Le navigateur solitaire

 

 

« Je suis dans l’œil du cyclone. Il n’y a plus de ciel ; tout est amalgame d’éléments, il y a des montagnes d’eau autour de moi ». Tel est le dernier appel radio du skipper du Manureva (en tahitien : oiseau du voyage), le 16 novembre 1978, en pleine route du Rhum. Le mystère de sa disparition n’a jamais été éclairci.

 

Alain Colas

 

Le 19 novembre 1994, Clamecy célèbre la mémoire d’un enfant du pays, trop tôt disparu, par l’émission d’un timbre à son effigie avant sa commercialisation nationale. Hommage à un homme, à la mer et à l’eau, élément qui a contribué à la prospérité de cette cité à l’époque du flottage.

 

Né à Clamecy le 16 septembre 1943, issu d’une famille de faïenciers perpétuant une vieille tradition, Alain Colas a fait d’excellentes études au collège de la ville, et sa communion solennelle à la collégiale Saint-Martin le 29 mai 1955. Encore étudiant, il crée le club clamecycois de canoë kayak. Puis il part en Australie où il enseigne le français. En 1966, il rencontre Éric Tabarly qui lui offre son premier embarquement en tant que cuisinier de bord. Mais cela ne le satisfait pas. Devenu navigateur, il est alors critiqué, méprisé par ses pairs qui le surnomment « le Parisien », mais aussi l’un des plus admirés par le public et les médias.

 

Détesté ou adulé, Alain Colas fait un parcours hors normes. En 1972, il est vainqueur de la transat anglaise sur son premier Pen Duick IV en 20 jours, 13 heures 15 minutes. En 1973-74, il est le premier skipper à boucler le tour du monde en 169 jours sur le Manureva. Il est également un précurseur en matière de sponsoring et de gigantisme avec son quatre mâts de 72 mètres : le Club Méditerranée, qu’il a entièrement conçu. 

 

Lors d’une escale à Tahiti, il rencontre Teura dont il aura trois enfants : Vaimiti, Torea et Tereva. Il publie deux livres : Cap Horn pour un homme seul et Tour du monde pour une victoire.

 

En 1975, une chaîne de mouillage lui broie la cheville.
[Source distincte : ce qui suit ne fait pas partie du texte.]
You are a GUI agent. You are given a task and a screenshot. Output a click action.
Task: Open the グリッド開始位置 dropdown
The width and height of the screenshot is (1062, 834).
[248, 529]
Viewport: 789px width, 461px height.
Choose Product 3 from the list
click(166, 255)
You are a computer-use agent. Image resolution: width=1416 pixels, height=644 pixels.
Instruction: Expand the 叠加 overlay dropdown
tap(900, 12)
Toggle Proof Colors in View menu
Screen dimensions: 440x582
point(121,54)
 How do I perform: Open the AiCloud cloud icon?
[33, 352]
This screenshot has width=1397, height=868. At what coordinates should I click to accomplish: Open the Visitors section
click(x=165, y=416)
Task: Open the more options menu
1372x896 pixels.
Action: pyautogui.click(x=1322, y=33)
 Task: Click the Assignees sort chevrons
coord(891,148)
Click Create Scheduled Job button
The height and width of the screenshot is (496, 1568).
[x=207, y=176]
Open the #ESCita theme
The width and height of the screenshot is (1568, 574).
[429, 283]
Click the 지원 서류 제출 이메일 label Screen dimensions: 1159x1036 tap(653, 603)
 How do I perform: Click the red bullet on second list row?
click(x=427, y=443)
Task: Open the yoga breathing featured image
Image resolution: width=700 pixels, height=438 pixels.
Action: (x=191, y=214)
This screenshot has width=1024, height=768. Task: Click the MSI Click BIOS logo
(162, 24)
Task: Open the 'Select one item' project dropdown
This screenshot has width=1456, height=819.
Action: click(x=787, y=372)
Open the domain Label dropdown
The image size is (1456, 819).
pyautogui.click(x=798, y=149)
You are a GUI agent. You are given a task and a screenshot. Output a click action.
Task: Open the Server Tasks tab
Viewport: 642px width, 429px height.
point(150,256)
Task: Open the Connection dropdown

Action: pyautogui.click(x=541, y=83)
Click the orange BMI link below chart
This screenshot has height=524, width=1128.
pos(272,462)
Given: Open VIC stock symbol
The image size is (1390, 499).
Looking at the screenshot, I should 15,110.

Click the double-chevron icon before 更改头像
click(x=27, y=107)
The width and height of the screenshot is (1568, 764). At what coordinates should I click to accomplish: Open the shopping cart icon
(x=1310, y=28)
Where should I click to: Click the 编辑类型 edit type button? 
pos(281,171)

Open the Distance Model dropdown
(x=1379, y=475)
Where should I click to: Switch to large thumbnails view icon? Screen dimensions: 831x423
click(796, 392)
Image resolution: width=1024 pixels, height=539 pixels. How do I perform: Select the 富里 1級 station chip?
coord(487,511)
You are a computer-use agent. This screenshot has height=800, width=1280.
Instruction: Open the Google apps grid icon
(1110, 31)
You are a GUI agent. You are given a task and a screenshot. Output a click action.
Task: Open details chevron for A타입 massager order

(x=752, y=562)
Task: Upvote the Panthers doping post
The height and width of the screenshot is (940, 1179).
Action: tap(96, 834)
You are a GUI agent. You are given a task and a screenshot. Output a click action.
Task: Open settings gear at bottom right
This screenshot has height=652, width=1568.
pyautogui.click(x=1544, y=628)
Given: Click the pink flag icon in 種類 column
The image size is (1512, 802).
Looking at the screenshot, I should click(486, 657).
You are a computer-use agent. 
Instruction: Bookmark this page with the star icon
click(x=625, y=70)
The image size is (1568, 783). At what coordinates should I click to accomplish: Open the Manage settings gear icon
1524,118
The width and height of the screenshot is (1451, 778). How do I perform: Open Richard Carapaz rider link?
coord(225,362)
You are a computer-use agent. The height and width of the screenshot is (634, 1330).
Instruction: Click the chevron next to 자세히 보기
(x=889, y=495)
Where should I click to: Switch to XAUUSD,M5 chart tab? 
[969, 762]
Ses ennemis l’enterrent déjà ; mais lui se bat et après vingt-deux interventions chirurgicales il s’engage dans la Transat 1976 qu’il termine deuxième, six heures après Tabarly.

 

En 1978, il s’élance sur la « Route du Rhum ». Le 16 novembre, il a une brève et ultime conversation avec sa compagne Teura.

 

Les gros titres des journaux témoignent du drame : « Inquiétudes pour Alain Colas », « La Marine Nationale déclenche le plan de secours en mer », « le Ministère de la défense annonce l’arrêt des recherches du voilier d’Alain Colas »… Longtemps ses proches attendront au bout du quai de la Trinité sur Mer le retour du Manureva. Dix ans après, son père déclare que son fils s’est échoué, amnésique, sur une île déserte… Teura, elle, le sait mort. Elle dit : « Je ne lui reproche pas d’être mort dans sa passion, mais de nous avoir laissés dans ce monde ».

 

Collision dramatique avec un cargo ? Vague fatidique qui l’emporte ? Nouvelle vie dans un coin reculé de la planète ? Aucune hypothèse n’a pu s’imposer. Mais comme dit l’adage : « Nul n’est prophète en son pays ». Aucune plaque commémorative, aucune rue, aucun monument ne perpétue à Clamecy le souvenir de cet homme hors du commun , épris d’aventure, persévérant et courageux. Seule, la « légende Colas » continue de courir les océans.